STUDY MATERIAL
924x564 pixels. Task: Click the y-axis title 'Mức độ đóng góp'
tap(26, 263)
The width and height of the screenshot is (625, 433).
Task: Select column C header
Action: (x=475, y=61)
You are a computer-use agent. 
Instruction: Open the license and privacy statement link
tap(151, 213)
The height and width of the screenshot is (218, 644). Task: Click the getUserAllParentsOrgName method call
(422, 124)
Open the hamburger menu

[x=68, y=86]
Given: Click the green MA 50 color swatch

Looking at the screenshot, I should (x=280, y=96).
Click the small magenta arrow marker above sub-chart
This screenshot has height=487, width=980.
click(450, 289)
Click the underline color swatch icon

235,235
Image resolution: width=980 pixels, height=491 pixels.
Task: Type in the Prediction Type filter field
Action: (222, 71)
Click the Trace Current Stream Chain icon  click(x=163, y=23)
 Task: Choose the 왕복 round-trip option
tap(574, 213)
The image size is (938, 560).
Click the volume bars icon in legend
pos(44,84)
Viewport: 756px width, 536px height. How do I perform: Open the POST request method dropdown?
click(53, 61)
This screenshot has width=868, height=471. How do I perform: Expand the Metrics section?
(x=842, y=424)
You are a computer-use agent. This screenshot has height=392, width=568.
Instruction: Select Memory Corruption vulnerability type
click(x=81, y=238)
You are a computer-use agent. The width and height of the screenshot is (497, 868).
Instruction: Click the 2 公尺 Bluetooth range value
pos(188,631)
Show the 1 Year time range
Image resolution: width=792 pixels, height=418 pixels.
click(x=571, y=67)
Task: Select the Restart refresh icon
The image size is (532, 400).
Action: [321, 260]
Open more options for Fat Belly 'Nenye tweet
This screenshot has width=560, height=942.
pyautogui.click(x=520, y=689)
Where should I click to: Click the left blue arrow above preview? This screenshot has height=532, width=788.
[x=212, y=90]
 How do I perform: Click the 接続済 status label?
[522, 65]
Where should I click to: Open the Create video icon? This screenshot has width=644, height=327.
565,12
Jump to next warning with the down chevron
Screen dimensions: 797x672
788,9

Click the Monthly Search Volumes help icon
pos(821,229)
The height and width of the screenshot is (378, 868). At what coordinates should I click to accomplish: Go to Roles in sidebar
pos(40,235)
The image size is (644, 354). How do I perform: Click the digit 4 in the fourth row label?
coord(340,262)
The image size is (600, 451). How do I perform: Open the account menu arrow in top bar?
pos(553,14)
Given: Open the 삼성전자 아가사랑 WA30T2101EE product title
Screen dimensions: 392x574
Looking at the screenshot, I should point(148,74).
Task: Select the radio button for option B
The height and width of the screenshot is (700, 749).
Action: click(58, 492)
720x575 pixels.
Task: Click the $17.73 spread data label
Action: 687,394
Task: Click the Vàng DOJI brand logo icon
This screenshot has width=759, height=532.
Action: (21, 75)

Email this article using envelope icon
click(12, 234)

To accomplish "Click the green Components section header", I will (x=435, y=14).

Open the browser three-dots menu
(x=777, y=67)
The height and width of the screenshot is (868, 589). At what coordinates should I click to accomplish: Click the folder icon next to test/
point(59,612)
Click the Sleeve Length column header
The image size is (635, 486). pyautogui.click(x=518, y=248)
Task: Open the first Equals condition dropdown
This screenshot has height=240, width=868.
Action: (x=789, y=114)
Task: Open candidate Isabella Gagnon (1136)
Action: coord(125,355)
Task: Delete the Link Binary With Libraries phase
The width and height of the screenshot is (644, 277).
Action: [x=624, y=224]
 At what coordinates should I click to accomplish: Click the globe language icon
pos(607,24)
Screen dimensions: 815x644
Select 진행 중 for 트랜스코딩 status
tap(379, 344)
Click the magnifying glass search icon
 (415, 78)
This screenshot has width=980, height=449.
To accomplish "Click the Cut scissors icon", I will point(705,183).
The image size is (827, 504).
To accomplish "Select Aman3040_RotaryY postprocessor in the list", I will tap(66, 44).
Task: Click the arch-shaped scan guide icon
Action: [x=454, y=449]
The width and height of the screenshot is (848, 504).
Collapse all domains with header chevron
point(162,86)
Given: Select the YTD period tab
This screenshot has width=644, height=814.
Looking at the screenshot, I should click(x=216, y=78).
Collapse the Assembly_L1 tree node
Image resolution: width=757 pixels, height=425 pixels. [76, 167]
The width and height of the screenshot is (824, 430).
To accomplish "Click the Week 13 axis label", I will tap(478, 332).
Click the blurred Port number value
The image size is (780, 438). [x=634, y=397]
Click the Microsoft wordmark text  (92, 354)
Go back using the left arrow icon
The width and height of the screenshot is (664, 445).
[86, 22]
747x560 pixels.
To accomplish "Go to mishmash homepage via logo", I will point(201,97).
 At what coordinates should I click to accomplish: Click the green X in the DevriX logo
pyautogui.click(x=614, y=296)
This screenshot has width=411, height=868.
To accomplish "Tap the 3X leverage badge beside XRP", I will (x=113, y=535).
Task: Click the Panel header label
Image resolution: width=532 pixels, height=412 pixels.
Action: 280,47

ASSIGNMENT
Using the material above, extract the line that contains "Task: Open the" and every line after it, exactly as given; stop at the last line.

ANSWER
Task: Open the first Equals condition dropdown
This screenshot has height=240, width=868.
Action: (x=789, y=114)
Task: Open candidate Isabella Gagnon (1136)
Action: coord(125,355)
Task: Delete the Link Binary With Libraries phase
The width and height of the screenshot is (644, 277).
Action: [x=624, y=224]
 At what coordinates should I click to accomplish: Click the globe language icon
pos(607,24)
Screen dimensions: 815x644
Select 진행 중 for 트랜스코딩 status
tap(379, 344)
Click the magnifying glass search icon
 (415, 78)
This screenshot has width=980, height=449.
To accomplish "Click the Cut scissors icon", I will point(705,183).
The image size is (827, 504).
To accomplish "Select Aman3040_RotaryY postprocessor in the list", I will tap(66, 44).
Task: Click the arch-shaped scan guide icon
Action: [x=454, y=449]
The width and height of the screenshot is (848, 504).
Collapse all domains with header chevron
point(162,86)
Given: Select the YTD period tab
This screenshot has width=644, height=814.
Looking at the screenshot, I should click(x=216, y=78).
Collapse the Assembly_L1 tree node
Image resolution: width=757 pixels, height=425 pixels. [76, 167]
The width and height of the screenshot is (824, 430).
To accomplish "Click the Week 13 axis label", I will tap(478, 332).
Click the blurred Port number value
The image size is (780, 438). [x=634, y=397]
Click the Microsoft wordmark text  (92, 354)
Go back using the left arrow icon
The width and height of the screenshot is (664, 445).
[86, 22]
747x560 pixels.
To accomplish "Go to mishmash homepage via logo", I will point(201,97).
 At what coordinates should I click to accomplish: Click the green X in the DevriX logo
pyautogui.click(x=614, y=296)
This screenshot has width=411, height=868.
To accomplish "Tap the 3X leverage badge beside XRP", I will (x=113, y=535).
Task: Click the Panel header label
Image resolution: width=532 pixels, height=412 pixels.
Action: 280,47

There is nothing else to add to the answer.